## Material provided

+ + + + + + +

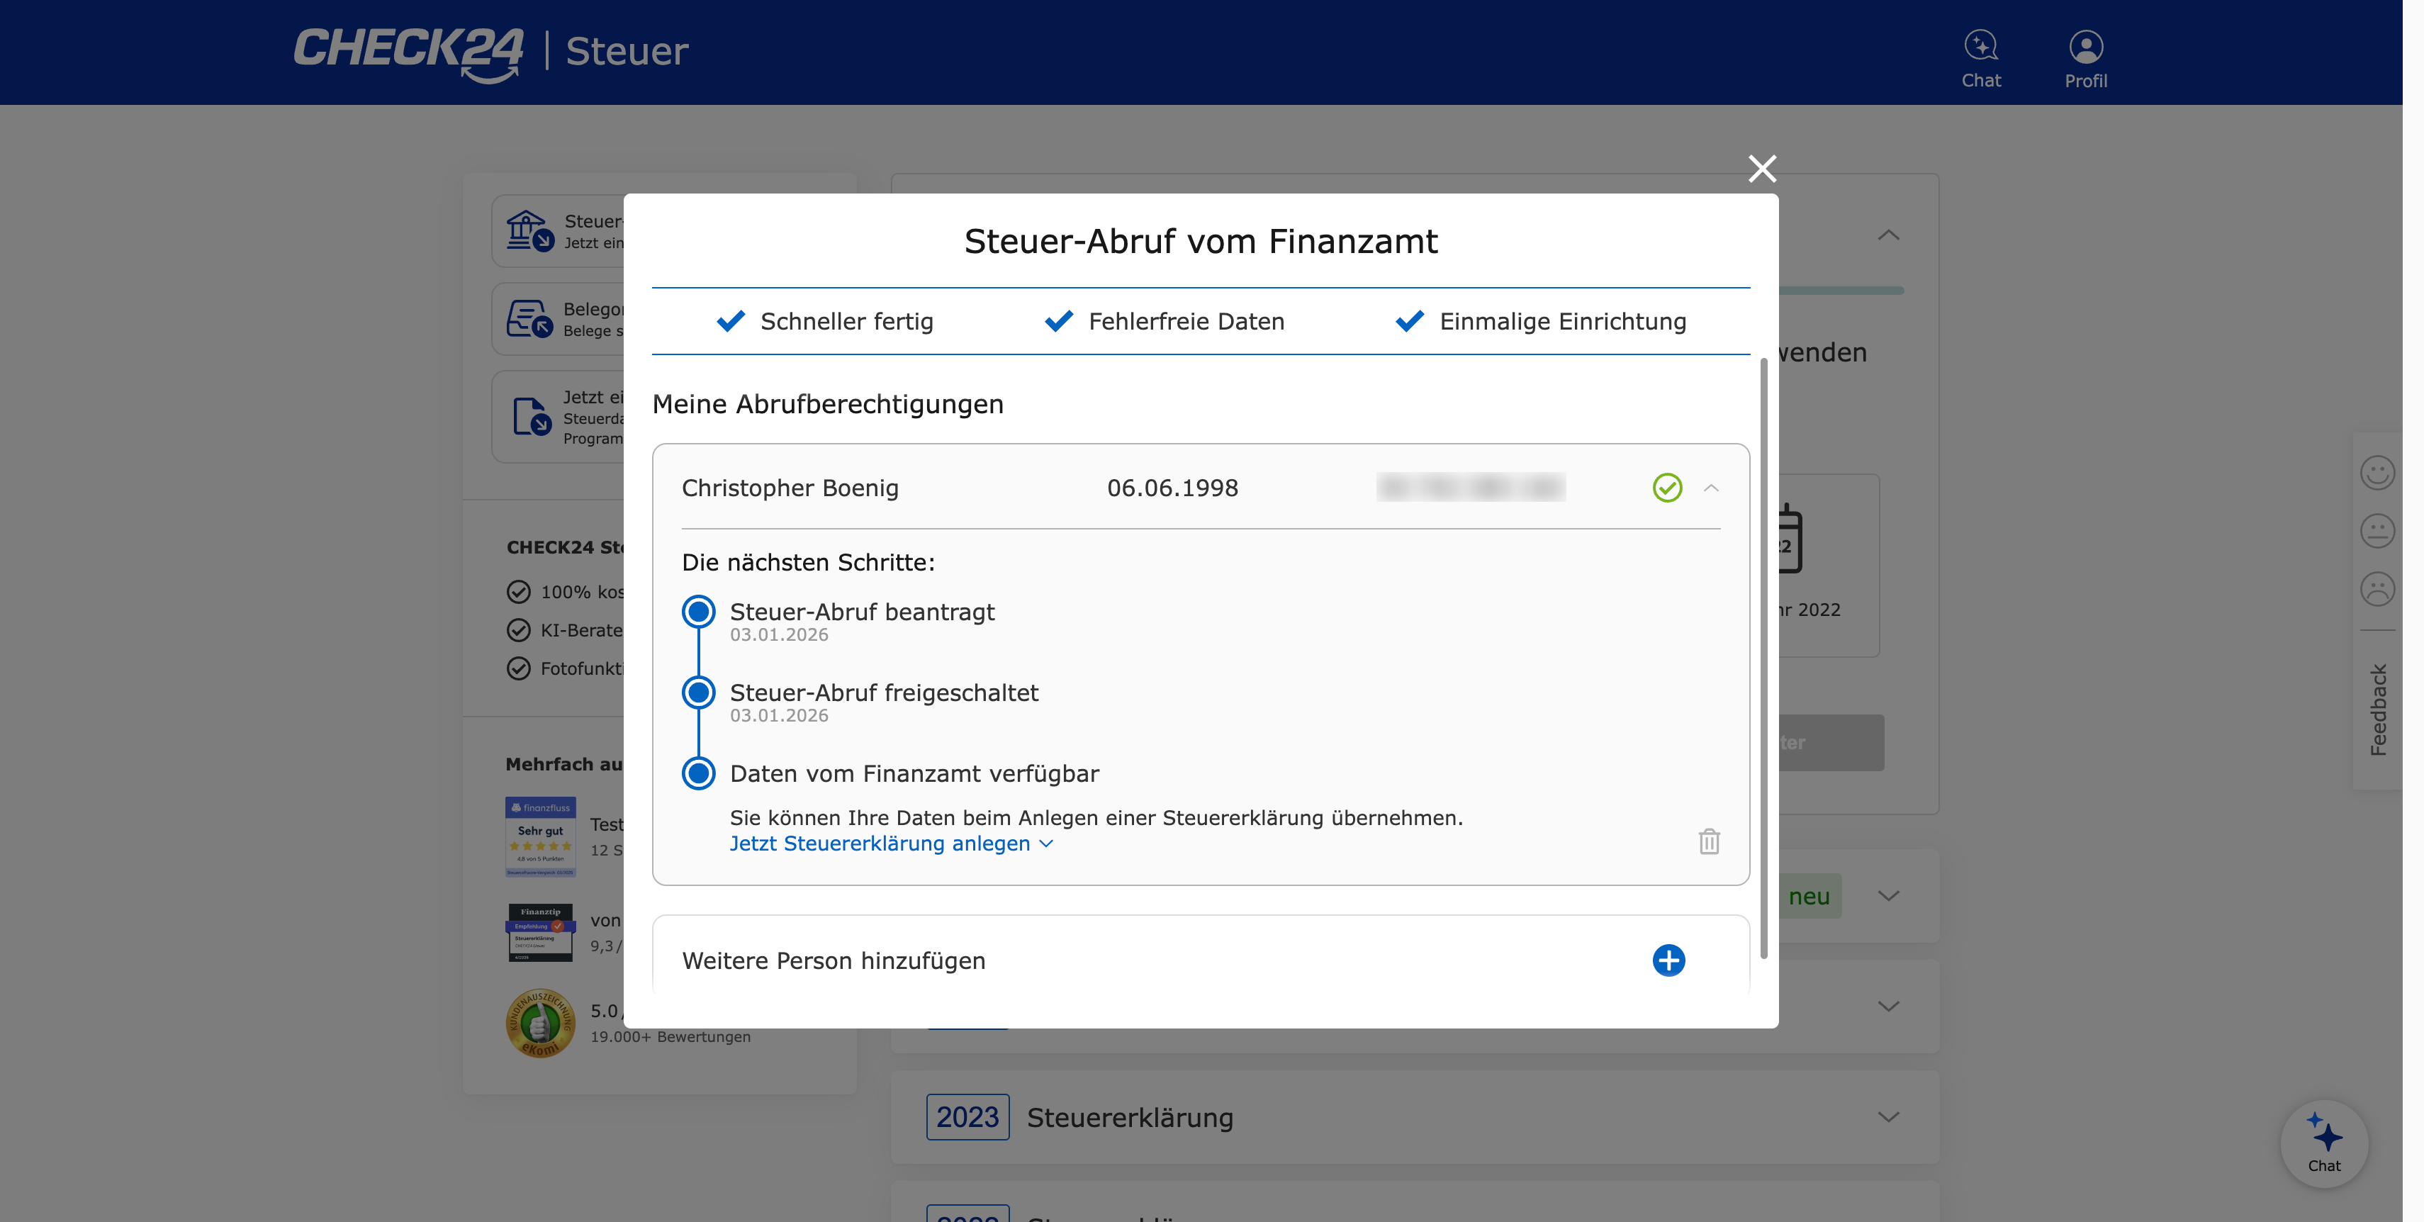Select the 'Steuer-Abruf beantragt' step marker

coord(698,612)
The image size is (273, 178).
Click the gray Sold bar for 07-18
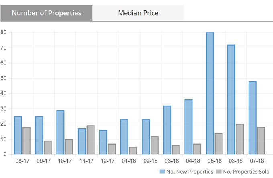coord(261,141)
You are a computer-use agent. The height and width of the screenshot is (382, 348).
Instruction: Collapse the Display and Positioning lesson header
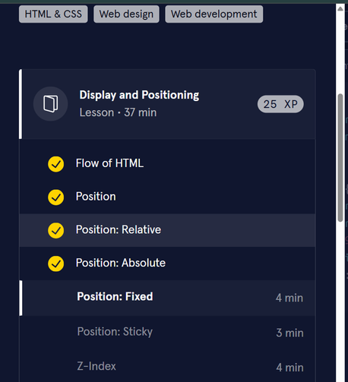(x=167, y=104)
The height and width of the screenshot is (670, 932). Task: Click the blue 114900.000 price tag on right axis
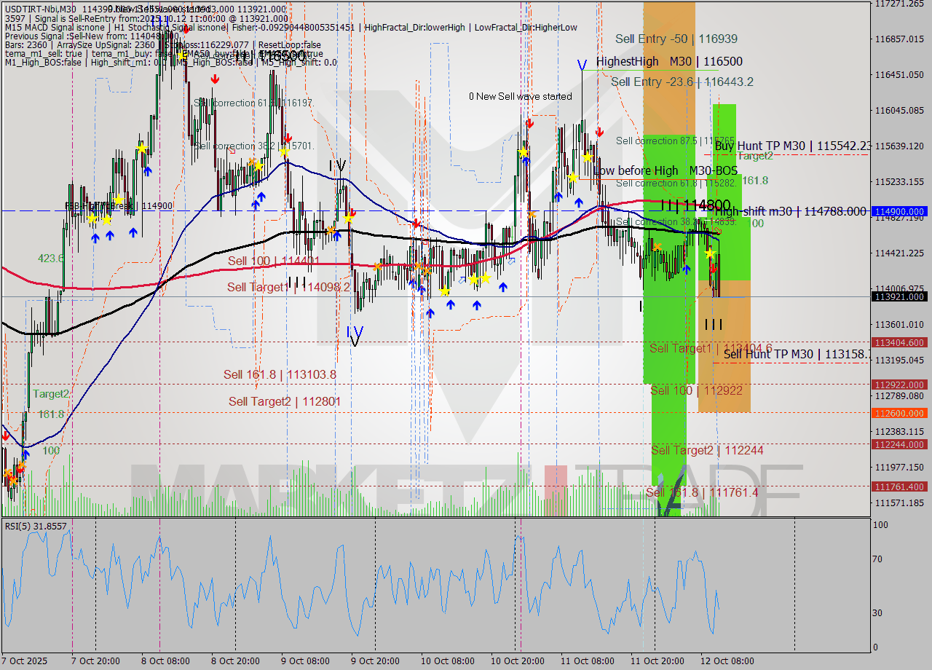click(x=898, y=212)
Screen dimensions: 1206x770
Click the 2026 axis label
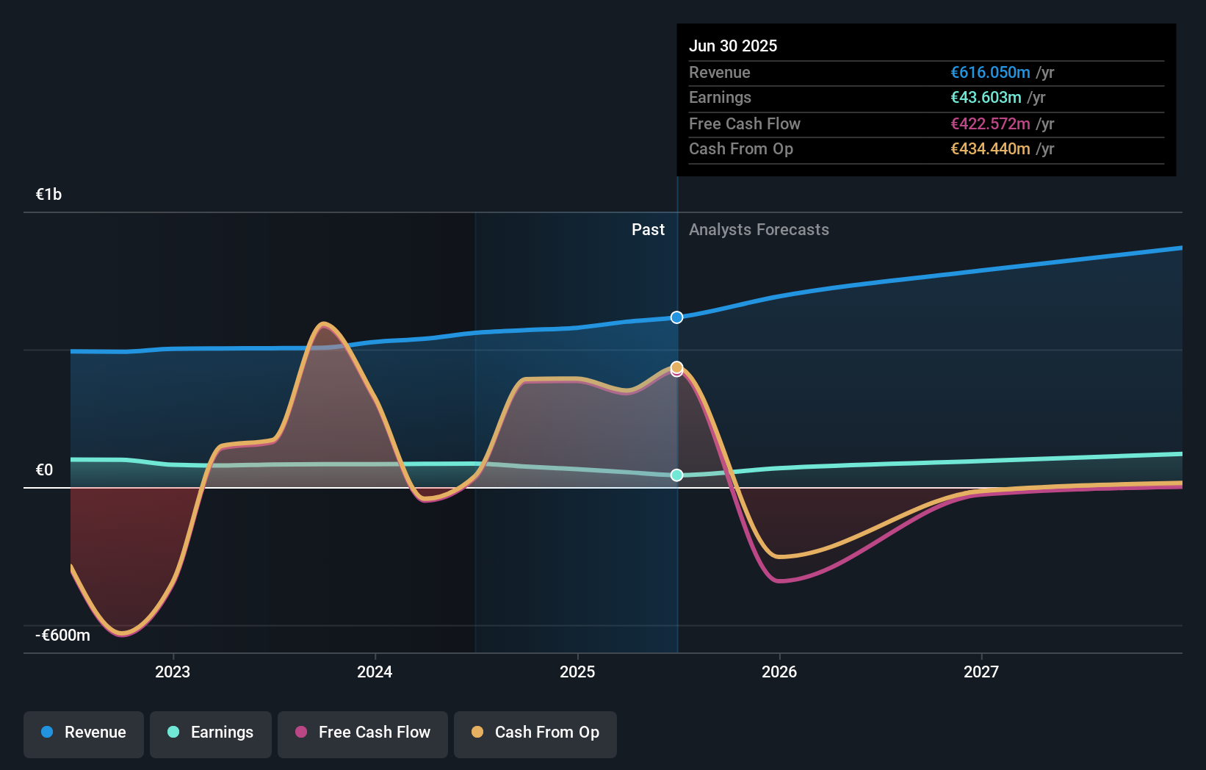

+ + + + + + +

Copy out all of the material above word for word, leaving out the pictures.

## Response to this exercise
Select the 'Steuer-Abruf beantragt' step marker

coord(698,612)
The image size is (273, 178).
Click the gray Sold bar for 07-18
coord(261,141)
You are a computer-use agent. The height and width of the screenshot is (382, 348).
Instruction: Collapse the Display and Positioning lesson header
(x=167, y=104)
The height and width of the screenshot is (670, 932). Task: Click the blue 114900.000 price tag on right axis
click(x=898, y=212)
Screen dimensions: 1206x770
Click the 2026 axis label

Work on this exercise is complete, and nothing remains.